Second Semester at ITU

The first semester at ITU has quickly come and gone, and I’ve settled down fairly easily and gotten used to the Danish way of thinking. The IT University has kept me really busy, and I will explain why in a moment, hence the sudden lack of blog posts from my end.

Among all the parties and celebrations that inevitably occur along the way during the semester, there were some interesting and exciting events that occured, as well as lots of work to do.

Game Design

Sun Valve

As well as all the reading we had to do for Games Design, we also had to form groups and work on a small game. Although I had the initial idea of leading my own team, I quickly scrapped that idea since there was another team that was lacking programmers, and I joined them.

This meant that I had the opportunity to work with Thomas and others to work on Sun Valve, a narrative game where you play the role of a lighthouse keeper living on an island. I was the lead programmer on the team and I worked with the Unreal Development Kit, using several languages at once.

On top of that, us Games Technology students also had to write a review for Jesper Juul’s book Half-Real: Video Games between Real Rules and Fictional Worlds, with references to the literature we discussed in class. (This may be found in the Academic Writing section of my website if you are interested in reading it.)
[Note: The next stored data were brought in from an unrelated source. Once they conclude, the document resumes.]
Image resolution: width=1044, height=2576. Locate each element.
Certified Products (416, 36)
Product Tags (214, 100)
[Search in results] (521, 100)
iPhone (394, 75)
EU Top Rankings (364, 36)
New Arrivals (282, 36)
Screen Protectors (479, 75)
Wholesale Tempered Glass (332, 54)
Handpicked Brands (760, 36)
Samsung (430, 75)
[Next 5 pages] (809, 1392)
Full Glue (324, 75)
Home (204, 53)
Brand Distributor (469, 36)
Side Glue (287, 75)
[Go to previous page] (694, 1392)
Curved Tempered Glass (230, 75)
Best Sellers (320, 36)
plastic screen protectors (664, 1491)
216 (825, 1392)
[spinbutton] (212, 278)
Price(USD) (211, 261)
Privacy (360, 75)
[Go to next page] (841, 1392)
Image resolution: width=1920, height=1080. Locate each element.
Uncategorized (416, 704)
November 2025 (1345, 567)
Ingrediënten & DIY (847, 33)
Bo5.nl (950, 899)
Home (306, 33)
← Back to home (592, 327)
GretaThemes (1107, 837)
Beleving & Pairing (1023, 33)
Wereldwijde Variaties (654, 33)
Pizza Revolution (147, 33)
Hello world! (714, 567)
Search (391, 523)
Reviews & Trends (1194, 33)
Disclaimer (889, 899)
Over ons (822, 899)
Something else that I had to get used to is the fact that the examinations here are mainly oral exams. In the case of Games design, I had 2 oral exams, where the first one was a 5 minute oral exam where I was asked a question about one of the many academic papers we read over the course. The second oral exam was a 1 minute presentation of yourself and your role in the development of the group game.

Game Engines

PIE EengineThis course involved getting together as a group of 5 people (which later dropped to 4) and programming a game engine together in C++ and OpenGL. We decided to create a 3D platformer game engine, in the style of Crash Bandicoot or Spyro, and the oral exam involved 20 minutes of preparation where one could gather one’s thoughts about the questions presented to him, and then another 20 minutes explaining the chosen question, as well as answering questions about the game engine and your role in development.

Demo Night at PROSA, and other events

Something I love about living in Copenhagen as a student games designer and development is the fact that there is a very vibrant indie scene here (whereas Malta’s game development scene is non-existent, let alone its indie scene). Thanks to the Special Interest Group meetings held by the Danish chapter of IGDA, as well as the extra-curricular Game Lectures held by the Center for Computer Games Research at the IT University, students like myself are able to get a glimpse on the inner workings of the local games industry, as well as consider interesting topics that are connected to games, however loosely. Such topics include sound design in games, the portrayal of avatars in games and other media, as well as algorithms used in Korean robots.

Sun Valve at demo night

One particular example is the Indie Demo Night held at PROSA. The intention of this event is to get indie developers together in order to network, as well as to show off current works-in-progress.

Another event that has occurred here that is of interest to game developers is SpilBar. This consists of short talks by developers (both indie and established) who talk about their experiences when releasing games, among other topics. There is also time allocates to ask questions, as well as the opportunity to mingle with the rest of the attendees.

Other events include the game jams. The biggest game jam in Copenhagen is undoubtedly the Nordic Game Jam, but there are other, smaller jams such as the Exile Game Jam which takes place at the Vallekilde Højskole in Hørve. Developers are also encouraged to take part in small, global jams; examples include the 0-hour game jam, as well as the Stop SOPA game jam.

Living in Denmark

One thing I’ve noticed is that unless you have a CPR number, you won’t be able to open a bank account and get a mobile phone number, amongst other things. (I know that Lebara allow you to obtain a Danish mobile phone number for quite a low price, but due to mixed reviews from my friends, I didn’t consider them.)

My experience with obtaining this number is that it is a lengthy process, partly due to the fact that September is particularly busy due to all the new students that arrive in Copenhagen. Before applying for a CPR number however, one must first obtain a residence permit. This took around a week for me. The CPR number took around 2 weeks to arrive for me, but on arrival, I noticed that they had made a mistake with my birthdate, rendering the number invalid, and so had to wait another 2 weeks for them to correct it. It finally arrived however, and I could go about applying for a Danish mobile number and a Danish bank account. Online only mobile providers (such as Oister), help keep expenses down, and I consulted with my home bank to see which bank they recommended I deal with while in Denmark.